Перед его взором возникли улицы Тебриза. Не теперешнего, придавленного ханом Хулагу, устроившего в нем свою ставку, а веселого, буйного, исступленного Тебриза его детства. Он увидел отца — простого вязальщика корзин, умершего вместе с матерью в страшный холерный год.
Вместе с отцом сидит он, семилетний, над озером. На нем не шаровары, а энтари — длинная, до пят рубаха, чтоб не бередить свежую рану. Позавчера свершили над ним обряд обрезания. Он перенес его, даже не пикнув, и теперь сидит рядом с отцом, гордый, чувствуя себя мужчиной, ровней ему.
По озеру плавают утята, ныряют на мелководье, трещат клювами, процеживают тину, а вдоль берега мечется высидевшая их курица. Кудахчет, кричит, хлопает крыльями, зовет-надрывается…

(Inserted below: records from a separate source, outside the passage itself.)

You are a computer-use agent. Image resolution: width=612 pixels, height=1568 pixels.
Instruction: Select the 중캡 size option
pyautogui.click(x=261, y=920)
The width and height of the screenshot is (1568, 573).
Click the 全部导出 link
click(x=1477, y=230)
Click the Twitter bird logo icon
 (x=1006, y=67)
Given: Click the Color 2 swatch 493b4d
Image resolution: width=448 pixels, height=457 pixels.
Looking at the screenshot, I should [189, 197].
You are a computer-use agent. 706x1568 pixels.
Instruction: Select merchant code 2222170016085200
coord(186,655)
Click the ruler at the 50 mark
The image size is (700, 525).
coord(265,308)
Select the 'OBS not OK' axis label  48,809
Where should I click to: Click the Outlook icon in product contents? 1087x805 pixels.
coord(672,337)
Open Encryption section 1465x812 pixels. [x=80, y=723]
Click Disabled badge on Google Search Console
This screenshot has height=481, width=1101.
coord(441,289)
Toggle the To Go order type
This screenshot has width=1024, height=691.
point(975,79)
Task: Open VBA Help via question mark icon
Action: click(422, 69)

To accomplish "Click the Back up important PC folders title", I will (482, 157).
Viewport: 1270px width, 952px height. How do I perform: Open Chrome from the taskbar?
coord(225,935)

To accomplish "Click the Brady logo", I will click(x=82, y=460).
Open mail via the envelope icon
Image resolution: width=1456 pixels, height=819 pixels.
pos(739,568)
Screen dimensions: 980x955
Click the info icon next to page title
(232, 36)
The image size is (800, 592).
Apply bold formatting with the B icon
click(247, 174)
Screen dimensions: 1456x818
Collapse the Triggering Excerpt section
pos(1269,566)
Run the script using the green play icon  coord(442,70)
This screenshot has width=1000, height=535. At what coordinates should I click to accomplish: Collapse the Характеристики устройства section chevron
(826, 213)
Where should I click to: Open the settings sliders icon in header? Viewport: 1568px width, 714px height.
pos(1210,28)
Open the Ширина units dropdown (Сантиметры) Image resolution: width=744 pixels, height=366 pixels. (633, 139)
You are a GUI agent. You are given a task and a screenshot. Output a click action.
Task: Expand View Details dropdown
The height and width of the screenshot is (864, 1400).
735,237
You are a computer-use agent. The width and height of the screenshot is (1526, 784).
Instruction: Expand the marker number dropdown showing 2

Вот и явилось видение, которого он ждал. Весь свой век до седых волос чувствовал себя путник утенком, высиженным курицей. Далеко на берегу, в отчаянии хлопая крыльями, остались и отец, даровавший ему жизнь, и шейх Абу-Бакр, открывший ему путь к познанию.
Наставник Абу-Бакр тоже вязал корзины, тем и кормился. Но был не простым мастером — старейшиной ремесленного братства ахи. Много благодати даровал ему шейх Абу-Бакр. Все, что ведал сам, все, что досталось по традиции: устои нравственности, представления о мире и справедливости, о благе и истине. Научил ремеслу своему, так удивившему здешнего простофилю крестьянина.
Но было в нем нечто такое, чего Абу-Бакр не видел, не понимал. Да только ли он? Никто до сего дня не понимал скрытого в нем огня, не разделял до конца его мыслей, словно был он обречен от века на участь гадкого утенка среди куриц.